Испытание препарата на лабораторных животных.
Готовят описанным способом 4 типа иммуномодулирующего средства: КИМ-М, КИМ-М2, КИМ-М3, КИМ-М4, изменив состав матрицы. К ПВП добавляют разное количество водорастворимого неионогенного полимера - полиэтиленгликоль (ПЭГ): ПВП 4 части + 1 часть ПЭГ (КИМ-М2); 3,5 части ПВП + 1,5 части ПЭГ (КИМ-МЗ); ПВП 2,5 части + 2,5 части ПЭГ (КИМ-М4). В сравнительном аспекте на 30 морских свинках изучают препараты на их способность восстанавливать иммунологическую реактивность.
Через три дня после индукции иммунологической толерантности по способу [патент РФ RU №2354401, МПК А61К 39/04, A61D 99/00] 5 морским свинкам вводят КИМ-М (1-я группа); 5 - вводят КИМ-М2 (2-я группа); 5 - вводят КИМ-М3 (3-я группа); 5 - вводят КИМ-М4 (4-я группа).
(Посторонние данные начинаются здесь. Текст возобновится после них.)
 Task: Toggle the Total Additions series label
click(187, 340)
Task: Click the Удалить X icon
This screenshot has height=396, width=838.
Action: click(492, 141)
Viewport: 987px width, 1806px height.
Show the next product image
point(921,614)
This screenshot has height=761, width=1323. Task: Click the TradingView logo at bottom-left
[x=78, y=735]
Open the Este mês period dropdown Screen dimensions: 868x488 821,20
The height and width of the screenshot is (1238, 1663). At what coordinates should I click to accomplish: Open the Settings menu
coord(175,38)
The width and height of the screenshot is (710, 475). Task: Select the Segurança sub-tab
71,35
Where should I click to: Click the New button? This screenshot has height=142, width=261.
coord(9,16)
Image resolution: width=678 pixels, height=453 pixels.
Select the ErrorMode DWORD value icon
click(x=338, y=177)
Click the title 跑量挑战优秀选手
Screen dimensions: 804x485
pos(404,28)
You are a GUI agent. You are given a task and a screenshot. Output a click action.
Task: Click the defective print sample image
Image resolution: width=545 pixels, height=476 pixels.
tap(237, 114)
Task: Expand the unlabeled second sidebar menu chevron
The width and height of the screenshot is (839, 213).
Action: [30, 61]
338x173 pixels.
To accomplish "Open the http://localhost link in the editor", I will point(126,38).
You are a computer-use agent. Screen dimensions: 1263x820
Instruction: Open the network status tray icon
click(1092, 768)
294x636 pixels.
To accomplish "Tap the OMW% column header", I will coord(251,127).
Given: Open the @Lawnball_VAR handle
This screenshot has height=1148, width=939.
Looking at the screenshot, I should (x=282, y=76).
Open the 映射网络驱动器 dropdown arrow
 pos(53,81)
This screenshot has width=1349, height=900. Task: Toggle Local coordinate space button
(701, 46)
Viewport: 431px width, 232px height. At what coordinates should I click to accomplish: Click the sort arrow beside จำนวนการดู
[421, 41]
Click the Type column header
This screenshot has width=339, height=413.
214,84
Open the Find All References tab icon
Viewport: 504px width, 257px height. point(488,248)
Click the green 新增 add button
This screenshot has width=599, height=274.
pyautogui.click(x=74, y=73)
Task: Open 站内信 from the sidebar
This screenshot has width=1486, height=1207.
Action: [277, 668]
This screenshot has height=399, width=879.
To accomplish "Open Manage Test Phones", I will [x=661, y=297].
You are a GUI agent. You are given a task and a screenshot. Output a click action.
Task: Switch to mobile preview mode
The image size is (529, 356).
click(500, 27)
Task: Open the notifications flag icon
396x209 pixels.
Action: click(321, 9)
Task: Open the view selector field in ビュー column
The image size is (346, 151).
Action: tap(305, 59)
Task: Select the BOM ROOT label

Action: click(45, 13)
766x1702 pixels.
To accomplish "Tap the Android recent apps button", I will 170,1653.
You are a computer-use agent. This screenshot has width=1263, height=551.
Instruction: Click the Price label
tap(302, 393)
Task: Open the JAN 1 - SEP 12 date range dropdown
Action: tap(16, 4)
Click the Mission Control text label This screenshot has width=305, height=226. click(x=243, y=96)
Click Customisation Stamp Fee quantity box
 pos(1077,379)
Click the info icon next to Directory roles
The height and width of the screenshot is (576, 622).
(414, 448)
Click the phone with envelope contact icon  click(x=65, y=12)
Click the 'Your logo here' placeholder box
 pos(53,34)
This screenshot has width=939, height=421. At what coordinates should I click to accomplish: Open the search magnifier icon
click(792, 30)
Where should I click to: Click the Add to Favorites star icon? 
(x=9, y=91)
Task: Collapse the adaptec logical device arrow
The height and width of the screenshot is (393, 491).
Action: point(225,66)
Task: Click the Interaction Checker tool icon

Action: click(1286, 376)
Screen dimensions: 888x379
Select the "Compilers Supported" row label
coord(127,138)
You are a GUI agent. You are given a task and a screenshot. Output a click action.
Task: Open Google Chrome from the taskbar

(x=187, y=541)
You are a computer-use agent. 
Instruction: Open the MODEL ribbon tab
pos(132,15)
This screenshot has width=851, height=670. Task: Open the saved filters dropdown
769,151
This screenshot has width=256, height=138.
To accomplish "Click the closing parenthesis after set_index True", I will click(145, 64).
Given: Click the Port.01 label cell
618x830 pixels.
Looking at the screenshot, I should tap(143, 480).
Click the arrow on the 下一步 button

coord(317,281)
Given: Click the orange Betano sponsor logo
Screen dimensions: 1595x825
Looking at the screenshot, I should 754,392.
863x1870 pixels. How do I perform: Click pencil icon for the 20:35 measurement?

Через 12 дней после толерогенной обработки морских свинок прививают вакциной БЦЖ внутрикожно в дозе 0,1 мг; других 5 морских свинок прививают БЦЖ без толерогенной обработки (5-я группа) и 4 интактные морские свинки служат в качестве контроля (6-я группа). Через 30 дней после иммунизации морских свинок заражают вирулентной культурой М.bovis штамм 14 подкожно в дозе 0,0001 мг/мл и через 30 дней убивают для проведения патологоанатомических исследований, определяют показатель интенсивности поражений и индекс защиты, используя схему С.И.Гельберга, Е.А.Финкеля [Гельберг С.И. К методике экспериментального изучения иммуногенных свойств противотуберкулезных вакцин и эффективность методов их применения / С.И.Гельберг, Е.А.Финкель // Пробл. туберкулеза. - 1959. - №2. - С.80-84].
Устанавливают, что наиболее высокая способность восстанавливать утраченную иммунологическую реактивность у препарата КИМ-М2 (соотношение по массе ПВП к ПЭГ 4:1). Степень пораженности органов 0,60±0,60 баллов; индекс защиты - 92%, тогда как у препарата КИМ-М - 80% и у морских свинок, привитых вакциной БЦЖ - 69% (табл.1). Отмечено, что четыре из пяти морских свинок, привитых КИМ-М2, противостояли экспериментальному заражению М.bovis.
Испытание протективных свойств препарата на морских свинках в зависимости от дозы.
17 морских свинок живой массой 300-350 г делят на 4 группы: 1-й группе морских свинок вводят подкожно КИМ-М2 в дозе 0,5 мл (500 мкг белка); 2-й - КИМ-М2 в дозе 1 мл (1000 мкг белка); 3-й - вводят подкожно КИМ-М2 в дозе 1,5 мл (1500 мкг белка); 4-я группа была контрольной. Через 30 суток морских свинок всех групп инфицируют вирулентной культурой М.bovis штамм 14 подкожно в дозе 0,0001 мг/мл бактериальной массы. Через 30 суток убивают для изучения туберкулезного процесса.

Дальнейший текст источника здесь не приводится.